Stored items
=== Begin Enclosure ===
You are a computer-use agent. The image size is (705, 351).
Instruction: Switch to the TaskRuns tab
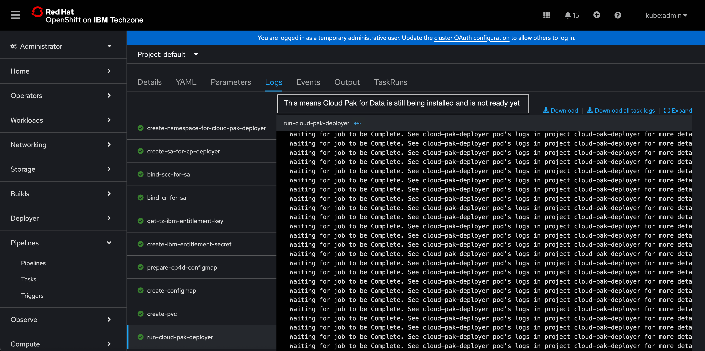[390, 82]
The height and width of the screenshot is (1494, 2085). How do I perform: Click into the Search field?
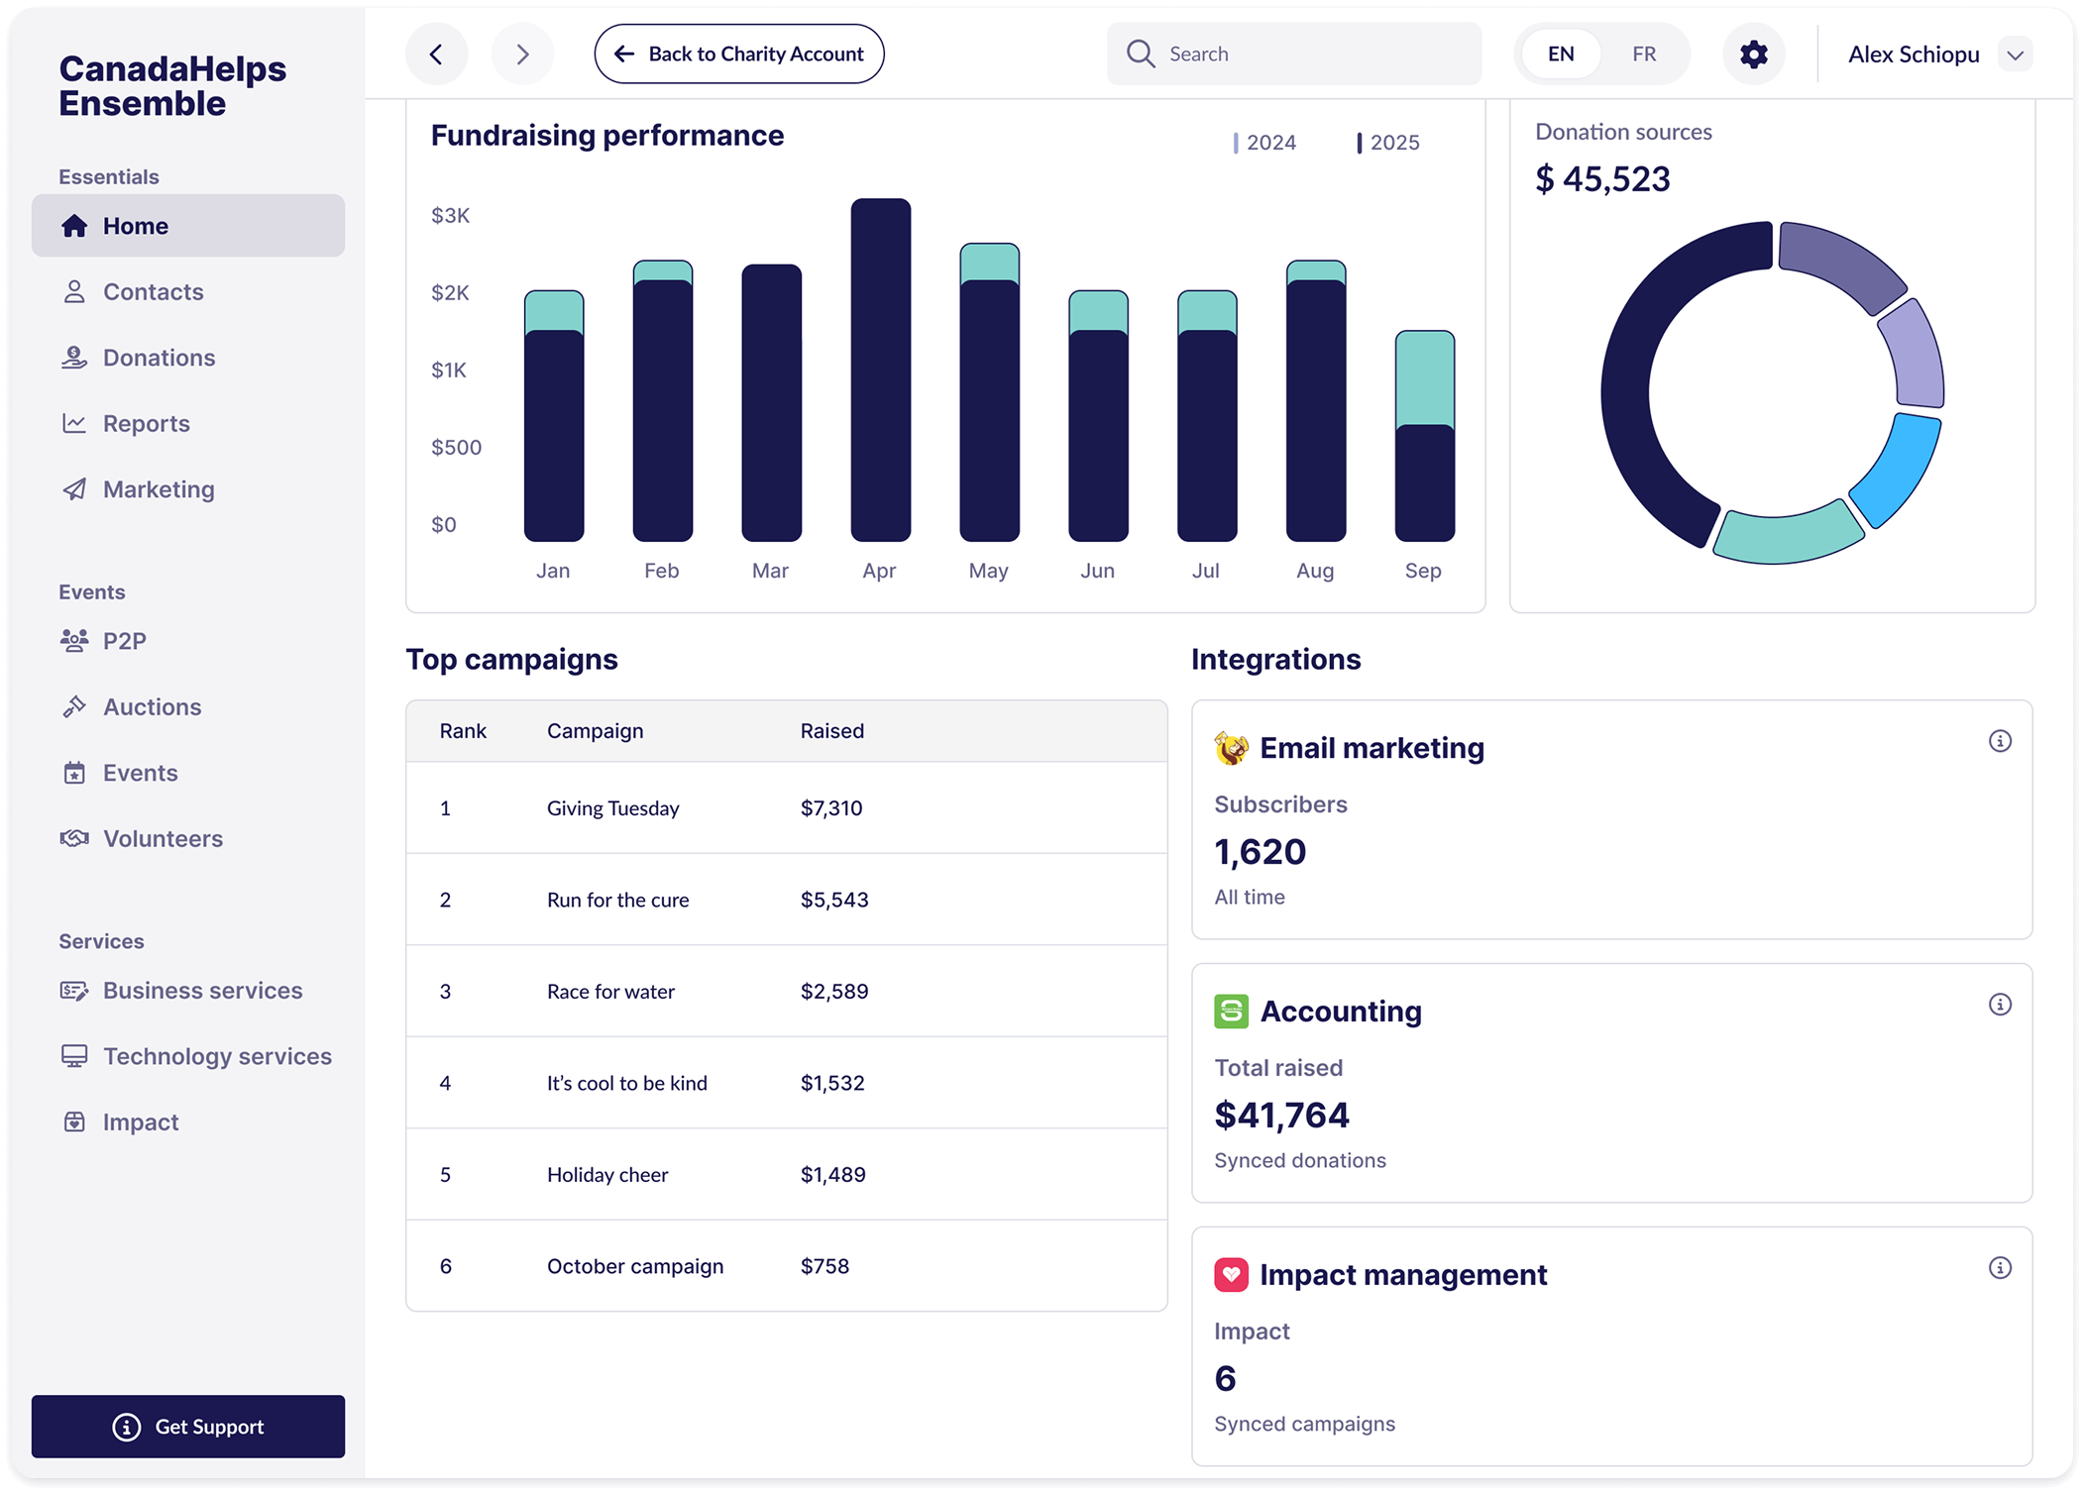click(x=1308, y=54)
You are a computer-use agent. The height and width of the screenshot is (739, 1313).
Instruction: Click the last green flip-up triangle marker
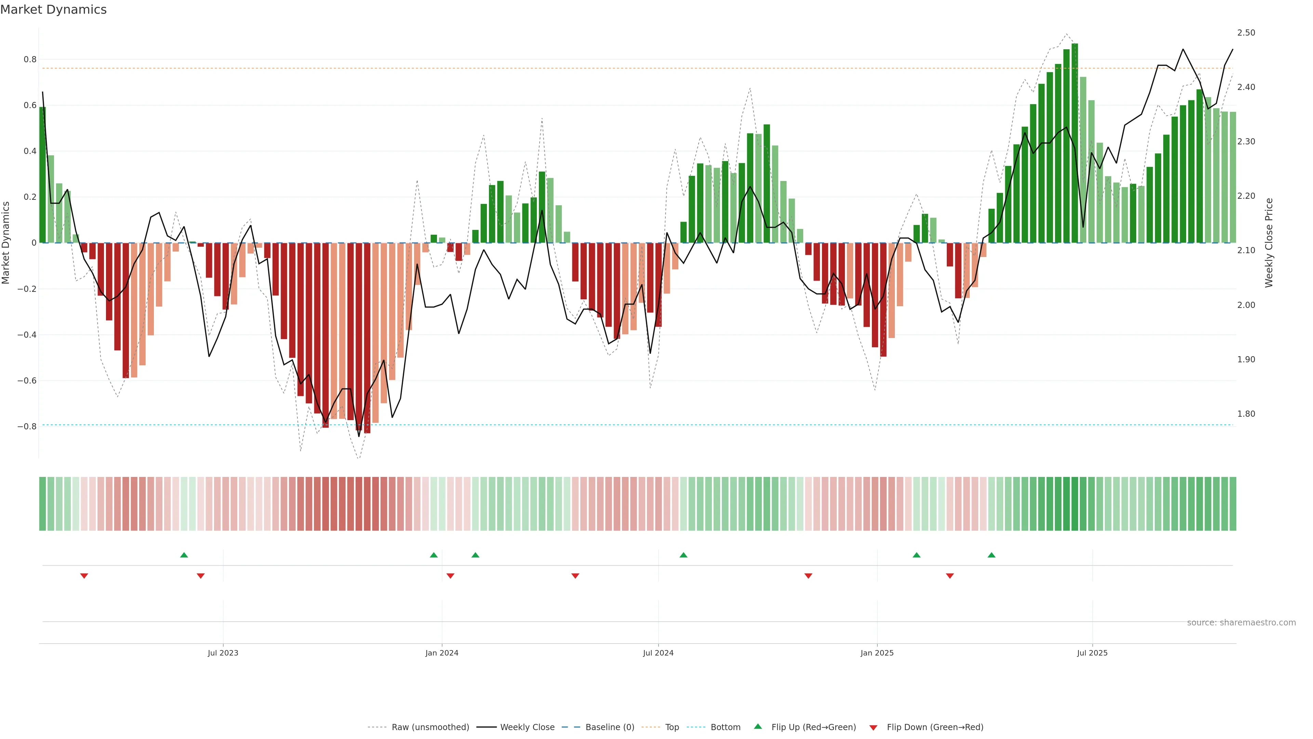[991, 555]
=== End Enclosure ===
• _Task statement_:
Find the line that contains "Instruction: Click the" and repeat it, along with every line after it to the end of the data, exactly; drop the pictures.

• _Answer to this task_:
Instruction: Click the last green flip-up triangle marker
[991, 555]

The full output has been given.